見事な紅葉のグラデーション
恵庭渓谷は空沼岳を源流とし、えにわ湖へ流れるラルマナイ川が創りだした小さな渓谷。
僅か1kmほどの長さであるが、その間に白扇の滝、ラルマナイの滝、三段の滝があり、そこを中心とする渓谷の紅葉が素晴らしい。恵庭市では、この地域をラルマナイ自然公園と名付け観光の目玉としてトイレや休憩施設などを整備している。
今年は9月11日に支笏湖周辺で記録的大雨が降り、国道453号線が約1ヶ月に亘って通行止めになるなどの災害でどうなることかと思ったが、何とか復旧したので出かけてみた。
恵庭市から恵庭岳公園線を約15km、えにわ湖を過ぎると急に周囲の紅葉が目立つようになる。
ミズナラなど赤茶色に染まった木々の中に鮮やかな黄色や赤・緑が点在し、例年通りの美しさだ。
紅葉は例年通りの美しさだが・・・
だが目を河原に転ずると、大雨の後遺症が至る所に見て取れる。
大きな流木が積み重なりあい、土石流なのか岩がゴロゴロ河原に転がっている。ラルマナイ公園では、いつもは降りられる河原への道に立入禁止のロープが張られていた。
元通りになるには何年もかかるかもしれない、そんな思いにかられる現場だった。
ラルマナイの滝駐車場に車を停め、カメラ片手に散策。
平日の午前中だが三々五々、紅葉見物の人達が訪れている。まずは一番下流にある三段の滝。
災害の影響で河原に降りられないので全景を見ることは出来ないけれど、黄色や赤に染まった紅葉の中を流れ落ちる水流の白が一段と引き立つ。水音も紅葉を盛り上げるご馳走である。
紅葉の中を流れ落ちる三段の滝
河原は無残で言葉も無いが、周囲の紅葉はそれを忘れさせる見事さだ。
河原は無残でも、紅葉は例年通り
光をたっぷり受けた木々は色合いを競いあい、お月様が笑ってご覧になっている。
ラルマナイ自然公園の紅葉
三段の滝の上流約300mにあるのが、ラルマナイの滝。
この滝も下に降りて河原から見たほうが私は好きだが、今年は仕方ない。遊歩道の橋からの鑑賞だ。
ラルマナイの滝と紅葉
遊歩道の橋から下の本流側。
紅葉した楓の一枝、あまりの見事さに切り撮ってみた。
赤一色に見える楓の紅葉も良く見ると、色の変化が美しい
ラルマナイの滝の上流約500mにあるのが、白扇の滝。
滝としては公園内で一番雄大で落差も大きい。この滝は谷が深く日が当たらないことが多い。

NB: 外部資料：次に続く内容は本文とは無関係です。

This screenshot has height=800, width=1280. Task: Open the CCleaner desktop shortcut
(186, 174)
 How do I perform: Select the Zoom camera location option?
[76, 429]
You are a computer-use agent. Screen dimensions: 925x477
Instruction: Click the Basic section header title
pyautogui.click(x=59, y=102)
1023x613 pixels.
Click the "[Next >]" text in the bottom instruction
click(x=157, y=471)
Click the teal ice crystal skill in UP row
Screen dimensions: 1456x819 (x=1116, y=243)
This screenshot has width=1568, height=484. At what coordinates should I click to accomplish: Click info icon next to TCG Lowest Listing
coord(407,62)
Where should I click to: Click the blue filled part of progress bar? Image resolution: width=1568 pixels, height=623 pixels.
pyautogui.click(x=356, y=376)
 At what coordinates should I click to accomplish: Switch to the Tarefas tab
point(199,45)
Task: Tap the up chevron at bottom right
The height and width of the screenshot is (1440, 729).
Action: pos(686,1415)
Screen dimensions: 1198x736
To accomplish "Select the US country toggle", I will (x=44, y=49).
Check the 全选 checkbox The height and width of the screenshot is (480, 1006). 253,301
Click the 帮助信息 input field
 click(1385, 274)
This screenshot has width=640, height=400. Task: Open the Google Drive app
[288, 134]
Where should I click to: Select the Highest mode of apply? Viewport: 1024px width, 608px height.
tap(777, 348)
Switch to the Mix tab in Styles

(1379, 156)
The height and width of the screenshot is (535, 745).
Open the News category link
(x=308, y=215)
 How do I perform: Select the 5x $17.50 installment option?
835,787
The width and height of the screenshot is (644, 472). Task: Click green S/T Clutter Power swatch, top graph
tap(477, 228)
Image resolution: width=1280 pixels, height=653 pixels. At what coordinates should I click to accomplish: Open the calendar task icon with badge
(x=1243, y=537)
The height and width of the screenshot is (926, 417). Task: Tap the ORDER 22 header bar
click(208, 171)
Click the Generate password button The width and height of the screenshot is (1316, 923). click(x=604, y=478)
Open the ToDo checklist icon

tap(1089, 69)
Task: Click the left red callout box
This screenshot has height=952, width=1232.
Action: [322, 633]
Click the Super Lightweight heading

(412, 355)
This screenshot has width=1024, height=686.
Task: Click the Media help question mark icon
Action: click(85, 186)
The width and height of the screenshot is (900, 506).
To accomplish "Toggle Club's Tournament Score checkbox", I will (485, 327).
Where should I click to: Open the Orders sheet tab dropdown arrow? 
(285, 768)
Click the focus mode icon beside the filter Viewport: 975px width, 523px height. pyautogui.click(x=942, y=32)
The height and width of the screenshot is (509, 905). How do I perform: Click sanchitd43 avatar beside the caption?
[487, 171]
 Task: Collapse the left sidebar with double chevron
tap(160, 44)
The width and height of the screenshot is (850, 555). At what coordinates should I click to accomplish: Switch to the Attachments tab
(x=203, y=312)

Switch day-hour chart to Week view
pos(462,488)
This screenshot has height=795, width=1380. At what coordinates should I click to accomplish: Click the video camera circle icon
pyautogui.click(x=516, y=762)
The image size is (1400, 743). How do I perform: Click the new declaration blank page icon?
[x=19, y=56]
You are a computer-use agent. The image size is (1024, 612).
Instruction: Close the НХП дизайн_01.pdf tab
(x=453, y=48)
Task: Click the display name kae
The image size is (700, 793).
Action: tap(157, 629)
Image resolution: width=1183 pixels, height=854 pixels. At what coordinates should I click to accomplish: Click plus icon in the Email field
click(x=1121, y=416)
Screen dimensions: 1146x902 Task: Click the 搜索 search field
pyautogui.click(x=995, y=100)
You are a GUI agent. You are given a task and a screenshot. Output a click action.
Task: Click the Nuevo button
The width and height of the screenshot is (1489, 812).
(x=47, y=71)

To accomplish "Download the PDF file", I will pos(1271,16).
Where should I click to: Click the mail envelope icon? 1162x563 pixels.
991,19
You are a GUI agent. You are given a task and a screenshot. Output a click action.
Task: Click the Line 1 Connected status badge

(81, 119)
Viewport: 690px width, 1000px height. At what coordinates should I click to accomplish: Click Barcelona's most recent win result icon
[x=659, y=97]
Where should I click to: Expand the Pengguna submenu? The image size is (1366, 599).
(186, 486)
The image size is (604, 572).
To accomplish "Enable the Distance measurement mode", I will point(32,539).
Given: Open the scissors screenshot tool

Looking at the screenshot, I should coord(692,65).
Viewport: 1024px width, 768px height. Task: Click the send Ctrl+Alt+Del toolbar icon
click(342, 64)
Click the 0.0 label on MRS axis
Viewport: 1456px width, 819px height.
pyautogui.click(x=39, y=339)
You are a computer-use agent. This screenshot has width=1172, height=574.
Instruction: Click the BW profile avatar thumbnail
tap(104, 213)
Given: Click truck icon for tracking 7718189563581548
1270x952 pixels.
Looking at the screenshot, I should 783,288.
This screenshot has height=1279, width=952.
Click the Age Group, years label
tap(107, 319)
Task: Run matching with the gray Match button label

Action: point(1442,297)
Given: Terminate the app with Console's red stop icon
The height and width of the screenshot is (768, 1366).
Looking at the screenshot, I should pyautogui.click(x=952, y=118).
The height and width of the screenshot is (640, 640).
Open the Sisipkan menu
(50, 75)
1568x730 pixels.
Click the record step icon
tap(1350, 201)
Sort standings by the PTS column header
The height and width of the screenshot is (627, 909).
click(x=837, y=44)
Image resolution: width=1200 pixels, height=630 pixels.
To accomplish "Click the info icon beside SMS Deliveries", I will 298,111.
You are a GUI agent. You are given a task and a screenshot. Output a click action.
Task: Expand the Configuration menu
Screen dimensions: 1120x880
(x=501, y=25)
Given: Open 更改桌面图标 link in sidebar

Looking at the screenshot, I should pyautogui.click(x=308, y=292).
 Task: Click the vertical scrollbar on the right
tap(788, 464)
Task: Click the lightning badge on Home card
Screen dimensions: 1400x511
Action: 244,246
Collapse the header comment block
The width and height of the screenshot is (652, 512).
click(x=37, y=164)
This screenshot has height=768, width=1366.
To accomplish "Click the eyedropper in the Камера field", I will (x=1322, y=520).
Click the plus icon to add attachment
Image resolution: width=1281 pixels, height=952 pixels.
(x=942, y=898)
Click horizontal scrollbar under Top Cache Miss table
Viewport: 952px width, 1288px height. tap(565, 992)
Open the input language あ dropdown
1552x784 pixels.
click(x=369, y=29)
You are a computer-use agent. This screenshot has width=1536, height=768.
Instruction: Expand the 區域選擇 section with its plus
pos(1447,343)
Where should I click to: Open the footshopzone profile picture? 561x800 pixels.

そのため温度が低いのか、滝の周りの紅葉はすでに終わりの気配。
ちと残念だが、いつもは葉で邪魔され全体をスッキリ見れないのだが、この時期はよく見える。
紅葉は終わりを迎えていた
午前10時前、あと1時間も待てば滝に日が当たるかもしれない。
そうなれば滝の表情が生き生きとするだろうと分かっているのだが、待つことが出来ない。プロやハイアマチュアのカメラマンなら平然と待つのだろうが、私はずぶのシロート。
山でもそうなのだが、良い写真を撮れそうだと分かっていても待つのは嫌なのだ。
その瞬間の出会いを大切にといえば聞こえは良いが、忍耐力がなくて辛抱出来ない性分なのである。だからか、じっと立ち続け時間の証人のような巨木を見ると、尊敬してしまう。
こんな泰然自若とした生き方に憧れるけれど、出来ない
自分としては今回異例の時間待ったつもりだったが、僅か10分が限界だった。
光が回るのを待つつもりだったが・・・
少し角度を変えて
白扇の滝
今年は紅葉の当たり年だそうだ。
恵庭渓谷もその通りで、心癒され豊かな気分に浸ることが出来た。
近くにこのような素晴らしい所があることに、感謝。
これからも大いに楽しませてもらいたいと思う。